Il n’existe pas de traduction française exacte pour bully. Le terme anglais est à la fois un nom, qui désigne celui ou celle qui impose sa loi par la force et l’intimidation, et un verbe, to bully, qui veut dire contraindre par les intimidations, brimades et harcèlements que les victimes subissent de la part des bullies.

Voici maintenant le film, Bully (qui n’a rien à voir avec son homonyme, réalisé par Larry Clark en 2001). Le documentaire de Lee Hirsch suit plusieurs cas de jeunes persécutés en milieu scolaire, au point que deux d’entre eux se suicident. Le cinéaste, lui-même victime de bullying, voulait sensibiliser parents et éducateurs sur le sort de ces enfants ou adolescents qui vivent un enfer quotidien. Il a incidemment déclenché une tempête sur les réseaux sociaux, remettant une nouvelle fois en cause le système de censure hollywoodien.

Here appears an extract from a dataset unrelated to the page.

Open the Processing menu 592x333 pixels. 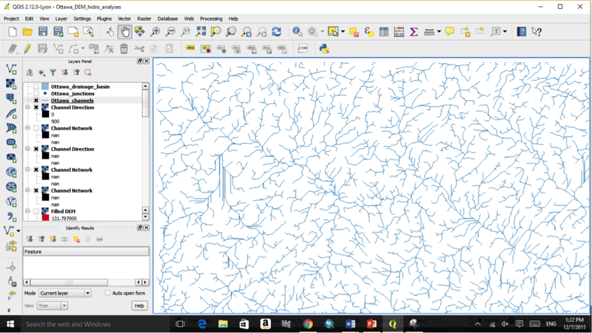[211, 19]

Malgré l’absence d’images violentes, Bully a été classé “R”, par la Motion Picture Association of America (MPAA), l’organisme corporatif chargé de classifier les films exploités dans la plupart des salles commerciales. Le classement “R” interdit un film aux moins de 17 ans non accompagnés par un adulte et prive Bully du public auquel il était destiné.

Pourquoi un “R” à Bully ? On entend six fois le mot fuck, ce qui dépasse la limite de deux fuck tolérée par la MPAA. Pour le réalisateur, qui a tourné au cours de l’année scolaire 2009-2010, dans l’Oklahoma, le Mississippi, l’Iowa, le Montana, la Géorgie : “Quelques mots de langage cru dans le film nous valent ce “R”, pourtant ça se passe exactement ainsi, ce sont les mots que les enfants harcelés entendent.” A l’issue d’une projection organisée à Washington par la MPAA, Lee Hirsch a apostrophé son président, l’ancien sénateur Christopher Dodd : “Ce système de classification laisse tomber les gens et ne les protège pas.”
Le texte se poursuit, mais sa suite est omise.